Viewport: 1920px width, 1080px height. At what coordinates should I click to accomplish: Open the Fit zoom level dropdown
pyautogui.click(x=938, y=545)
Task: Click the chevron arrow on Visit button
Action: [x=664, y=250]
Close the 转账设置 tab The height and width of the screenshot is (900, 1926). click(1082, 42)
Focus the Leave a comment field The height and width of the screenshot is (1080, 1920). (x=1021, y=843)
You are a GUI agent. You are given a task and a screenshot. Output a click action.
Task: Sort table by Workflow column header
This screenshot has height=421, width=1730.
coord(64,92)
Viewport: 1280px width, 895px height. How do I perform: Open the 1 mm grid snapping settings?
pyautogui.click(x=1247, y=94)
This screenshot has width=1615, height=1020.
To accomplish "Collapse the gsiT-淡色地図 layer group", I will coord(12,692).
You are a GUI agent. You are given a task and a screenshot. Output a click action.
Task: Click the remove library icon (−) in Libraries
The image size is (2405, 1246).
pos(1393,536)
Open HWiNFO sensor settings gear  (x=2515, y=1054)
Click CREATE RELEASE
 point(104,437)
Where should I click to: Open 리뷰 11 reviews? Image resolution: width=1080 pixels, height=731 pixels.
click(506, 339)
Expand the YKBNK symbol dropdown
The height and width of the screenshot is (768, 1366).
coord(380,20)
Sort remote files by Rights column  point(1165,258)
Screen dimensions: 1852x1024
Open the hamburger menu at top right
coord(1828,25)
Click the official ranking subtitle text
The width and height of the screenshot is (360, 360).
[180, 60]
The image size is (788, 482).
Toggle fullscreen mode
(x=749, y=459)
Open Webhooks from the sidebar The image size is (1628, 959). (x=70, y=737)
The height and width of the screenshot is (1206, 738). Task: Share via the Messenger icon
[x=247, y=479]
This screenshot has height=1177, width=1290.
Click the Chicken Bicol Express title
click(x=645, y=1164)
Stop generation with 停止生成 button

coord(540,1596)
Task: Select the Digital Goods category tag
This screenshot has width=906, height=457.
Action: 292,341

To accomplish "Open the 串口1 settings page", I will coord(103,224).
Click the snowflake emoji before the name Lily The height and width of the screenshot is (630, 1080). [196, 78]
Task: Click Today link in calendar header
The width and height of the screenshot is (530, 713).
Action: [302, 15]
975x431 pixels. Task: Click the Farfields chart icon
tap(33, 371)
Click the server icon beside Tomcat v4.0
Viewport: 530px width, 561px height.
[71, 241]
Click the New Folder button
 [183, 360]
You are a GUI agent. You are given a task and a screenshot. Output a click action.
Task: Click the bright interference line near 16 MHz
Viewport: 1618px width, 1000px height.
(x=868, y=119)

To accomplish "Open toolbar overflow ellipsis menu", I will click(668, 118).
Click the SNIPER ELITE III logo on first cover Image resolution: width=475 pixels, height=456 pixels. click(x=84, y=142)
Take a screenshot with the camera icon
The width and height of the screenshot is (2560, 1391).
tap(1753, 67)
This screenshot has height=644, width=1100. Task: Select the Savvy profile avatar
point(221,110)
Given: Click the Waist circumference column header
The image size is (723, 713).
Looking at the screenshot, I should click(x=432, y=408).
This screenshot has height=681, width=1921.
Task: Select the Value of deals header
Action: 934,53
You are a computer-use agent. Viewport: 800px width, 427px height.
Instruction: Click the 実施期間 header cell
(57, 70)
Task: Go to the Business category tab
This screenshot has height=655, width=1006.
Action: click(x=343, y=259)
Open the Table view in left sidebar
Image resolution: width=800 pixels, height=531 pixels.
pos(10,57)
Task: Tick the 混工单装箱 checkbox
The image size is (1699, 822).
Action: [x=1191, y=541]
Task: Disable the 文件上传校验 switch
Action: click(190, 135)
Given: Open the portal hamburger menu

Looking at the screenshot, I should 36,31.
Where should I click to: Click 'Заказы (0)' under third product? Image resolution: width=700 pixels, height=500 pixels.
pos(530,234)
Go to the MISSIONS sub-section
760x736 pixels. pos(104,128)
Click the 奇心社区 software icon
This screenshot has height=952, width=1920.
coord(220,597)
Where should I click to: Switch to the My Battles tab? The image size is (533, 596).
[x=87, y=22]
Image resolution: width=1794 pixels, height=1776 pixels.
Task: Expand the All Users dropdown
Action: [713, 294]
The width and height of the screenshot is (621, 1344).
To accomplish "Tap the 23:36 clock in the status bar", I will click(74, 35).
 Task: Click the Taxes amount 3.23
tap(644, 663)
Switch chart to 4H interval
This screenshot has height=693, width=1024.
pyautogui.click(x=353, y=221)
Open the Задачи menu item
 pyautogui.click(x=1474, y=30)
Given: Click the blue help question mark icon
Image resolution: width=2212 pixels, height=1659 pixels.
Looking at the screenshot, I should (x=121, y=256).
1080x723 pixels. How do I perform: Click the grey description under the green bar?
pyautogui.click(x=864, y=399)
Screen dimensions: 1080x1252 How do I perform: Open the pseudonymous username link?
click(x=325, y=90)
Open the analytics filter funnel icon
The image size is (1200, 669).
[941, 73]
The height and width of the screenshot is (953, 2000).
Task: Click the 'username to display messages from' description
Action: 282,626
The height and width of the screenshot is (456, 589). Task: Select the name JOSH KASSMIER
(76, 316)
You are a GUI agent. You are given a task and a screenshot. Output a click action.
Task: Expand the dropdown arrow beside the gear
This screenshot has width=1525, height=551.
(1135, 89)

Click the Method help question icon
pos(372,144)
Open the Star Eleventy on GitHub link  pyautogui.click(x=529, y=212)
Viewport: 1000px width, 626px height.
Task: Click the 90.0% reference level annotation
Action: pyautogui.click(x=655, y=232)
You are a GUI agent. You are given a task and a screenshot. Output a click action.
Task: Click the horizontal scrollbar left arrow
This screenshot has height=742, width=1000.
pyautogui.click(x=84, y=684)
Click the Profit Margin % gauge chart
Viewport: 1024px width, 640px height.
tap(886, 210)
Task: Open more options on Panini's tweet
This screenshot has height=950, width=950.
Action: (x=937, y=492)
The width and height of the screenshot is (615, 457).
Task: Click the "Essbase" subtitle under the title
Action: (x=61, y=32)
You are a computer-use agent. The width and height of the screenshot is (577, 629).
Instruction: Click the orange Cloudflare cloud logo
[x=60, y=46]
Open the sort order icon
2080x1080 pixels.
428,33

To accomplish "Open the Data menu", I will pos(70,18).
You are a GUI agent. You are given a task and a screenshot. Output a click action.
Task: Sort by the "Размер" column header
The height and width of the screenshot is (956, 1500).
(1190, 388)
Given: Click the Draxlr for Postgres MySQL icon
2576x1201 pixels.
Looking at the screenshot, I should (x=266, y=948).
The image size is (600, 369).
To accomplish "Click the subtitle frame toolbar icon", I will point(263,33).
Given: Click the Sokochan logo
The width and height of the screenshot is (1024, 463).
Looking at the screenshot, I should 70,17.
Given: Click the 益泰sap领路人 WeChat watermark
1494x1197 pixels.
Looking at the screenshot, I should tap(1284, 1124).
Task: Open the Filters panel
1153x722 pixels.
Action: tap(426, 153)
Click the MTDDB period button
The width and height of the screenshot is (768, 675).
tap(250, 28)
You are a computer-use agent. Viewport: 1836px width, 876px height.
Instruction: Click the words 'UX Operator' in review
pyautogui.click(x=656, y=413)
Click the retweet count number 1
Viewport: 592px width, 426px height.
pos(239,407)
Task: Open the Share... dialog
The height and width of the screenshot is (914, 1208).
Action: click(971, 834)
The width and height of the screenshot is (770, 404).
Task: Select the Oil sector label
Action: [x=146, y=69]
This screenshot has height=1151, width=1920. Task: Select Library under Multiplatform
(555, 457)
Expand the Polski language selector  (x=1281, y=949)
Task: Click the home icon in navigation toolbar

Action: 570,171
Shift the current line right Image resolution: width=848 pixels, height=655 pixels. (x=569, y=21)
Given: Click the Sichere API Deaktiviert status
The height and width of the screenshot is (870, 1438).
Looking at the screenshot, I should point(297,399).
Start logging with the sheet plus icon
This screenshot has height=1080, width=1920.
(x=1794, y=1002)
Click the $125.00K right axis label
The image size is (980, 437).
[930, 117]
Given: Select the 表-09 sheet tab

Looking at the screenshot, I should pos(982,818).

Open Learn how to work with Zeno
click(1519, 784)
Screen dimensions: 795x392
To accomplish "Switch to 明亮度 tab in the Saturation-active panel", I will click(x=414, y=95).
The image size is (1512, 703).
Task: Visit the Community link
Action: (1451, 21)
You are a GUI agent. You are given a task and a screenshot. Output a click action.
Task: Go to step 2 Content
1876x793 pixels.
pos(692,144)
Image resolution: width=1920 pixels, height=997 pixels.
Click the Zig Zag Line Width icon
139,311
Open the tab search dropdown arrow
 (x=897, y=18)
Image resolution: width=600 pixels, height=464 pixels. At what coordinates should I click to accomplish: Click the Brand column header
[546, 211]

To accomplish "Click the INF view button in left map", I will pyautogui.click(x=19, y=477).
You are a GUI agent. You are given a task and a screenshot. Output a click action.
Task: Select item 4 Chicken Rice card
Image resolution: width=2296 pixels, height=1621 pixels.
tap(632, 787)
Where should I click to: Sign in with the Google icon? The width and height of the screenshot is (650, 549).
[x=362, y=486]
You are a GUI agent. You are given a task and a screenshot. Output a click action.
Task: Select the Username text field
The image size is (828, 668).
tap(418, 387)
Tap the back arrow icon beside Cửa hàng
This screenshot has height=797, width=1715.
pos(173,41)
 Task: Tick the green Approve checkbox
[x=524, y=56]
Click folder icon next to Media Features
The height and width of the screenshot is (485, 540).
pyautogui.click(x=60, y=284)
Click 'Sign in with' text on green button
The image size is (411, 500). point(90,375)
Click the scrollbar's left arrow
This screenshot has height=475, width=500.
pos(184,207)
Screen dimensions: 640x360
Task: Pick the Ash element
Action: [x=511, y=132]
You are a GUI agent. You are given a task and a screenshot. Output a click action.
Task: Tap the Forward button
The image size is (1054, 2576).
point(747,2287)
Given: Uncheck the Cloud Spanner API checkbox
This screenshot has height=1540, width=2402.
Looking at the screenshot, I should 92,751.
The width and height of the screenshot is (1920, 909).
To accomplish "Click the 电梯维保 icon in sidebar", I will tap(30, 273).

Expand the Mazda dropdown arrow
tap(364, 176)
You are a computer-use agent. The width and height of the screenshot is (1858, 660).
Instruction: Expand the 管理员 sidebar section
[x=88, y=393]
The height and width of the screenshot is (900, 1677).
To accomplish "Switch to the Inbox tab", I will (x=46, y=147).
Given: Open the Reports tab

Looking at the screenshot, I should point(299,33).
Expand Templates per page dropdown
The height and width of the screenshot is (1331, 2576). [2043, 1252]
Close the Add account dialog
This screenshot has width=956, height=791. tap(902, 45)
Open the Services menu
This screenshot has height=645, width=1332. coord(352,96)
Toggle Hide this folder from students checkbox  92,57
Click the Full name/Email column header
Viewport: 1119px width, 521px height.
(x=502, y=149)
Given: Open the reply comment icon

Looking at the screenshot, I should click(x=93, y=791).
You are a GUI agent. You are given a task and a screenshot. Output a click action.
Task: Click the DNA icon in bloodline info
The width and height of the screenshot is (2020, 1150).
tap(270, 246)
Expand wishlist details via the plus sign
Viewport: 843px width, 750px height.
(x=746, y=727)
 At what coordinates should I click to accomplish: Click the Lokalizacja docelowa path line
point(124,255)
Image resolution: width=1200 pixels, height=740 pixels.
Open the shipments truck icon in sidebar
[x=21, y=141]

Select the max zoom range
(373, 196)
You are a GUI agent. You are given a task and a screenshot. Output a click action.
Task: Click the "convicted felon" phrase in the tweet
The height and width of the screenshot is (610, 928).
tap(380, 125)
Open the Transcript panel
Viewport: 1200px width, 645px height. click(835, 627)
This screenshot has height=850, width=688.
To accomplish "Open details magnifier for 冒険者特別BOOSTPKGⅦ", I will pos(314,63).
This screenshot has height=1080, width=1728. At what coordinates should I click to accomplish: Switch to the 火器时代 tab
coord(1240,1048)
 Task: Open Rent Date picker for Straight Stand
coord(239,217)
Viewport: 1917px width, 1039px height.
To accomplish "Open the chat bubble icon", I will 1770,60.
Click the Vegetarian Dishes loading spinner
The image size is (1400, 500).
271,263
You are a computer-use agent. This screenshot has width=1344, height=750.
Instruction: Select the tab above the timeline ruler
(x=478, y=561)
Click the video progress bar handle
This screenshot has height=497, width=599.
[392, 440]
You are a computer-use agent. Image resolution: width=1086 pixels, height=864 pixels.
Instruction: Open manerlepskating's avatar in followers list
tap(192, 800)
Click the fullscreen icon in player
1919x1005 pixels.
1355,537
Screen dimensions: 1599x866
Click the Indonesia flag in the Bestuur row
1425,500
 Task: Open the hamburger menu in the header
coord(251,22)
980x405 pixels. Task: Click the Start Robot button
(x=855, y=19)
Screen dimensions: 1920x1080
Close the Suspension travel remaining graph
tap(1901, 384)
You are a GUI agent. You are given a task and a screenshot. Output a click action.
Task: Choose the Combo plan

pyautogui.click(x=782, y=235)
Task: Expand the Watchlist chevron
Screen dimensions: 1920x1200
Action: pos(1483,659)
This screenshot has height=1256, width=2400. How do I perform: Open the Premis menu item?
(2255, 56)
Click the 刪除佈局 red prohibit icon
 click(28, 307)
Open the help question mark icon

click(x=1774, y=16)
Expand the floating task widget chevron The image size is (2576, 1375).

▶ [WORK TO COMPLETE]
Resize the material from the line with "980x405 pixels. Task: Click" up to and including the final line: write out every line again, with each click coordinate in the answers multiplied by 2.35 and rounded to a whole number, halves rounded up. Leave all other text and numbers unchanged.

▶ [REPLY]
980x405 pixels. Task: Click the Start Robot button
(x=2009, y=45)
Screen dimensions: 1920x1080
Close the Suspension travel remaining graph
tap(4467, 902)
You are a GUI agent. You are given a task and a screenshot. Output a click action.
Task: Choose the Combo plan

pyautogui.click(x=1838, y=552)
Task: Expand the Watchlist chevron
Screen dimensions: 1920x1200
Action: pos(3485,1549)
This screenshot has height=1256, width=2400. How do I perform: Open the Premis menu item?
(5299, 132)
Click the 刪除佈局 red prohibit icon
 click(66, 721)
Open the help question mark icon

click(x=4169, y=38)
Expand the floating task widget chevron The image size is (2576, 1375).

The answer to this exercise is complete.